*** Opening of MATERIAL SUPPLIED ***

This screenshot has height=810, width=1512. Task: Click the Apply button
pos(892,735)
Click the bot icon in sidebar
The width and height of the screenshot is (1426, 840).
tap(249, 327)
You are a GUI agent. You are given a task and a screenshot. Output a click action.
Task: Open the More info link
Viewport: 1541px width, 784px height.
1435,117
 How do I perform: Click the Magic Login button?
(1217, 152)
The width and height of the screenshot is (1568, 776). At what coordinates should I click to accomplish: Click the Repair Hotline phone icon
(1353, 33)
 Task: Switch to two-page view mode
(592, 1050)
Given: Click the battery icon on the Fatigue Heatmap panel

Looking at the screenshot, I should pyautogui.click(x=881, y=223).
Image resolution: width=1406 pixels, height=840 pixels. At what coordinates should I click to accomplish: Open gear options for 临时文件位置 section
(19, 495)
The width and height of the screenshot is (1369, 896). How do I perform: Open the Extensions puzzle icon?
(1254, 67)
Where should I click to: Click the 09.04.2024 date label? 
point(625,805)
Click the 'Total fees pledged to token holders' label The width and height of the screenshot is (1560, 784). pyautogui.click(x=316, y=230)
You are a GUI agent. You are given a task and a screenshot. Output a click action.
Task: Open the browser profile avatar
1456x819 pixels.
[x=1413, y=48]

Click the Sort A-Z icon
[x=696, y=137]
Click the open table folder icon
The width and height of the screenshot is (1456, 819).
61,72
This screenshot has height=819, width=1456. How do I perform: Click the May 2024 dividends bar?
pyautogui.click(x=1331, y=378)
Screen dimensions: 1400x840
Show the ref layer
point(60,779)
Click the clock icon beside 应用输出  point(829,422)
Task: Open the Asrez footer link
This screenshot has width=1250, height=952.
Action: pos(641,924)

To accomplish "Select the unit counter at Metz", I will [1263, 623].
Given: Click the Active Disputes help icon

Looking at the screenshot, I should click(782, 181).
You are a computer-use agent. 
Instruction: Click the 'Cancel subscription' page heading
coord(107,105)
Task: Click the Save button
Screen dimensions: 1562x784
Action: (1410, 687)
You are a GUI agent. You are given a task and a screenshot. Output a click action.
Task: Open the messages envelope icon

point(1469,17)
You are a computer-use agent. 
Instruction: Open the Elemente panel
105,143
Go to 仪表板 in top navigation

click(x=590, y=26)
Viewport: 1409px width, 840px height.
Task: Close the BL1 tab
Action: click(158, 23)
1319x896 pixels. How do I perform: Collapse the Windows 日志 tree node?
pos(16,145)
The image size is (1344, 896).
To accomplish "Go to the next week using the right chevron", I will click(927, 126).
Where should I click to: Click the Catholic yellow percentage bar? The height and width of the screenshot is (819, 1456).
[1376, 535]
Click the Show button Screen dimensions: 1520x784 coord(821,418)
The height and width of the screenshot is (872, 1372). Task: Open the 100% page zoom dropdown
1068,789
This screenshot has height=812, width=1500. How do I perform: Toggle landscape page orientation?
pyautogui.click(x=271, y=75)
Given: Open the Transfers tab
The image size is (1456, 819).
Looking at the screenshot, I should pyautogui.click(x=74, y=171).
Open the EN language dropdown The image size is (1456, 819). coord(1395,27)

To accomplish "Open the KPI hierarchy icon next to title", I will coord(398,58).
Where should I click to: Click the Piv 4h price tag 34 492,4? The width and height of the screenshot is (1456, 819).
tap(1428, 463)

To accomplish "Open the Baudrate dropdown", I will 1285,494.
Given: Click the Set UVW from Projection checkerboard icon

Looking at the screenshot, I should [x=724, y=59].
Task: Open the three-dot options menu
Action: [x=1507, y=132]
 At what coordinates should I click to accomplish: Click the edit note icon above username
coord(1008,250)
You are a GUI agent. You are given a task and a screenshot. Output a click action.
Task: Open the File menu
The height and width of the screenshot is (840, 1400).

*** Close of MATERIAL SUPPLIED ***

With every line intact, reproduce the listing verbatim.

| WRITTEN RESPONSE |
This screenshot has height=810, width=1512. Task: Click the Apply button
pos(892,735)
Click the bot icon in sidebar
The width and height of the screenshot is (1426, 840).
tap(249, 327)
You are a GUI agent. You are given a task and a screenshot. Output a click action.
Task: Open the More info link
Viewport: 1541px width, 784px height.
1435,117
 How do I perform: Click the Magic Login button?
(1217, 152)
The width and height of the screenshot is (1568, 776). At what coordinates should I click to accomplish: Click the Repair Hotline phone icon
(1353, 33)
 Task: Switch to two-page view mode
(592, 1050)
Given: Click the battery icon on the Fatigue Heatmap panel

Looking at the screenshot, I should pyautogui.click(x=881, y=223).
Image resolution: width=1406 pixels, height=840 pixels. At what coordinates should I click to accomplish: Open gear options for 临时文件位置 section
(19, 495)
The width and height of the screenshot is (1369, 896). How do I perform: Open the Extensions puzzle icon?
(1254, 67)
Where should I click to: Click the 09.04.2024 date label? 
point(625,805)
Click the 'Total fees pledged to token holders' label The width and height of the screenshot is (1560, 784). pyautogui.click(x=316, y=230)
You are a GUI agent. You are given a task and a screenshot. Output a click action.
Task: Open the browser profile avatar
1456x819 pixels.
[x=1413, y=48]

Click the Sort A-Z icon
[x=696, y=137]
Click the open table folder icon
The width and height of the screenshot is (1456, 819).
61,72
This screenshot has height=819, width=1456. How do I perform: Click the May 2024 dividends bar?
pyautogui.click(x=1331, y=378)
Screen dimensions: 1400x840
Show the ref layer
point(60,779)
Click the clock icon beside 应用输出  point(829,422)
Task: Open the Asrez footer link
This screenshot has width=1250, height=952.
Action: pos(641,924)

To accomplish "Select the unit counter at Metz", I will [1263, 623].
Given: Click the Active Disputes help icon

Looking at the screenshot, I should click(782, 181).
You are a computer-use agent. 
Instruction: Click the 'Cancel subscription' page heading
coord(107,105)
Task: Click the Save button
Screen dimensions: 1562x784
Action: (1410, 687)
You are a GUI agent. You are given a task and a screenshot. Output a click action.
Task: Open the messages envelope icon

point(1469,17)
You are a computer-use agent. 
Instruction: Open the Elemente panel
105,143
Go to 仪表板 in top navigation

click(x=590, y=26)
Viewport: 1409px width, 840px height.
Task: Close the BL1 tab
Action: click(158, 23)
1319x896 pixels. How do I perform: Collapse the Windows 日志 tree node?
pos(16,145)
The image size is (1344, 896).
To accomplish "Go to the next week using the right chevron", I will click(927, 126).
Where should I click to: Click the Catholic yellow percentage bar? The height and width of the screenshot is (819, 1456).
[1376, 535]
Click the Show button Screen dimensions: 1520x784 coord(821,418)
The height and width of the screenshot is (872, 1372). Task: Open the 100% page zoom dropdown
1068,789
This screenshot has height=812, width=1500. How do I perform: Toggle landscape page orientation?
pyautogui.click(x=271, y=75)
Given: Open the Transfers tab
The image size is (1456, 819).
Looking at the screenshot, I should pyautogui.click(x=74, y=171).
Open the EN language dropdown The image size is (1456, 819). coord(1395,27)

To accomplish "Open the KPI hierarchy icon next to title", I will coord(398,58).
Where should I click to: Click the Piv 4h price tag 34 492,4? The width and height of the screenshot is (1456, 819).
tap(1428, 463)

To accomplish "Open the Baudrate dropdown", I will 1285,494.
Given: Click the Set UVW from Projection checkerboard icon

Looking at the screenshot, I should [x=724, y=59].
Task: Open the three-dot options menu
Action: [x=1507, y=132]
 At what coordinates should I click to accomplish: Click the edit note icon above username
coord(1008,250)
You are a GUI agent. You are given a task and a screenshot. Output a click action.
Task: Open the File menu
The height and width of the screenshot is (840, 1400).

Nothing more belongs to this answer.